However, to our knowledge, none of the existing methods address the problem of determining the existence of a trajectory in observed data before attempting trajectory inference. To address this problem, we introduce graph-based statistics which quantify trajectory existence. Minimum-spanning-tree (MST) based statistics have been successfully used in analyzing global structures from large datasets. Krzewina and Saslaw provide a notable example in astronomy [6], where they introduced MST-based statistics that captured filamentary structures in galaxy data. Although our approach is also MST based, we design different statistics to emphasize the existence of a global trajectory structure. Graph-based statistics have connections to topological data analysis (TDA) [7], which makes use of topological algebra and are thus deterministic in nature. As a result, most of the methods are effectively applicable only to datasets that have clearly defined structures such as the torus. Although the use of statistics have been recently introduced in TDA, the direction is still vastly under-explored. In complementary, our work could help answer the statistical significance question for TDA.

Results

We present a framework using three graph measures to quantify statistical significance for the presence of trajectory in a given dataset. The framework takes as input a data matrix such as a single-cell RNA-seq dataset, in which each data point is a cell, and the genes are features. For each statistic, the framework gives as output a set of p-values, each corresponding to a given number of clusters k, such that \(a \le k \le b\) where a and b are minimum and maximum number of clusters, respectively. From the set of p-values, the median p-value measures the statistical significance for the presence of trajectory in that particular dataset. Figure 1 gives an overview of the framework and illustrates the three test statistics.

Fig. 1
figure 1

Overview of data transformation steps and trajectory inferential statistics. Characterization of the presence of trajectories is done in a vector space. For example, each point can represent a single cell and the axes expression levels of genes in single cells. The data are first clustered, and an MST is then built on cluster centers. The number next to each node is the degree of the node. The edges highlighted in orange form a longest path in the MST. Three statistics are obtained: (1) \(D_1\), the number of leaf nodes is 4, (2) \(D_2\), the number of degree-2 nodes is 4, and (3) \(L_{\max }\), the length of a longest path in the MST is 7

Next, we delve into a detailed description of the main steps that the framework undertakes in computing the p-values.

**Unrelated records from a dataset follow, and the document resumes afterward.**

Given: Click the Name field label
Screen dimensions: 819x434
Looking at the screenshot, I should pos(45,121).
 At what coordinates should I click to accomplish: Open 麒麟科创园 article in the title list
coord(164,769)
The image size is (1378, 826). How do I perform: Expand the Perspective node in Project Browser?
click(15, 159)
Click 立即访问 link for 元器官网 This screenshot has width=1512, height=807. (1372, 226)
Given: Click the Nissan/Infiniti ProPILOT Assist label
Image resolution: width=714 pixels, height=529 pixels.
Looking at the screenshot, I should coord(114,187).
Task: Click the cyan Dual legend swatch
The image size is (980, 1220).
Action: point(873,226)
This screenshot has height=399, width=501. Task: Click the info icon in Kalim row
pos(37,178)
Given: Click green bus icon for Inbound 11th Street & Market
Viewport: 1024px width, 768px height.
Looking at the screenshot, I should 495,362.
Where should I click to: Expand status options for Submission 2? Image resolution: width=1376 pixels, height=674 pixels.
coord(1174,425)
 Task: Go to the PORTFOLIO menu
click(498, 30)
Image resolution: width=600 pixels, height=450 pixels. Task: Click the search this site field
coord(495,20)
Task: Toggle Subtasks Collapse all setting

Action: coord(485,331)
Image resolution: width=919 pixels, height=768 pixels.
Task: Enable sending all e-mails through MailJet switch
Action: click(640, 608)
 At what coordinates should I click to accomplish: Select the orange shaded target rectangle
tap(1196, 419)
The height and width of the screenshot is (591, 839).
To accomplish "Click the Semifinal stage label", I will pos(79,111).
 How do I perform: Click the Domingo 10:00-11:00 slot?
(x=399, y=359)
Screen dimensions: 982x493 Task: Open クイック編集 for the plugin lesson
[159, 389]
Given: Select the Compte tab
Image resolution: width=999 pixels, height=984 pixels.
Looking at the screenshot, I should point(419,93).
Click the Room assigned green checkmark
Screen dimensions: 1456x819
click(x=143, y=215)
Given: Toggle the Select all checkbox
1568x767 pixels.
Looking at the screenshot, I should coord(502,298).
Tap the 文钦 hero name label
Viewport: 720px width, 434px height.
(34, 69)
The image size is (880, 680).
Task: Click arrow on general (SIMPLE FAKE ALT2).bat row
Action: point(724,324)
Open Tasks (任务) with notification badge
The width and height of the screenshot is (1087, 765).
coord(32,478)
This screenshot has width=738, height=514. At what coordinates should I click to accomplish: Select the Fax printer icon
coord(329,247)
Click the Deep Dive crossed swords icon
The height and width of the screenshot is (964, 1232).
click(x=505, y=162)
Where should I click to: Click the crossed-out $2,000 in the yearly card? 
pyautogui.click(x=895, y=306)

For an input multivariate data set X, we first perform dimensionality reduction on the data. For each k in a given range, a permutation is performed to calculate the distribution of the test statistic under the null hypothesis that there is no trajectory in the dataset. The next step calculates a p-value that quantifies the statistical significance for the presence of trajectory in the data.

To capture any global topological structure, the data are first partitioned into k homogeneous regions using k-means clustering. A weighted undirected graph G is created by the k cluster centers with edges connecting every pair weighted by their Euclidean distance. An MST H is then computed on graph G using Prim’s algorithm. We define an MST H by a set of k nodes \(V = \{v_1,v_2,\ldots ,v_k\}\) and \(k-1\) edges \(E=\{(v_i,v_j)|\) there is an edge between nodes \(v_i\) and \(v_j\) in H, for \(i,j = 1,2,\ldots ,k\)}. We now introduce three tree-based statistics to characterize the presence of trajectory in the data. These are the number of degree-one nodes \(T_1(X) = D_1(H)\), the number of degree-two nodes \(T_2(X) = D_2(H)\), and the length of a longest path \(T_3(X) = L_{\max }(H)\). Detailed definitions of the statistics and algorithms are given in the “Methods” section.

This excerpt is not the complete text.